Mr. Speaker, I want to address some of the issues that the parliamentary secretary underlined. He mentioned the reason the government came forward with Motion No. 9, which would delete a series of clauses in Bill C-2, clauses which were adopted subsequent to amendments that were brought forward by me, based on the recommendations of our Law Clerk and Parliamentary Counsel, Mr. Walsh. They dealt with ensuring that the constitutional autonomy of the House and its members was not impeded upon or in any way infringed or subjugated to the provisions of Bill C-2.
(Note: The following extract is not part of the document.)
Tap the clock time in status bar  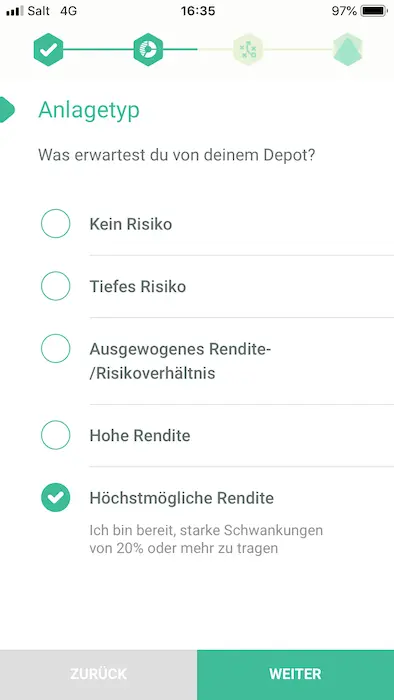[198, 11]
It is quite interesting. The amendments which were adopted at committee dealt precisely with criminal prosecutions, allegations and accusations, charges that a member of Parliament had committed an offence and would require that a committee actually deal with it and issue an opinion. It could not go forward until a committee had dealt with it, and that once a public criminal prosecution went forward, the prosecutor was legally obliged to provide the committee's opinion to the judge, and the judge had to--could, not had to--could take into consideration said opinion of the committee.
The point that was made by Mr. Walsh when he appeared before the committee, the point that I made when I raised it in committee and the point which was accepted by committee because it was adopted unanimously in committee, was that such a procedure and requirement already existed in the Parliament of Canada Act. I believe it is section 56, but I could be wrong. The requirement was that the prosecution not go forward until the appropriate committee of the House gave its opinion, in that case it is the Board of Internal Economy for allegations of misuse or fraud of a member's operating budget. A criminal prosecutor had to provide the opinion to the judge and the judge could take the opinion into consideration in rendering a conclusion, decision, sentencing, et cetera.
That already exists in terms of criminal offences that could flow out of allegations of misuse of a member's operating budget. It already exists. Therefore, the government's argument that it wishes to remove those sections from Bill C-2 because it would infringe on a criminal proceeding does not hold water.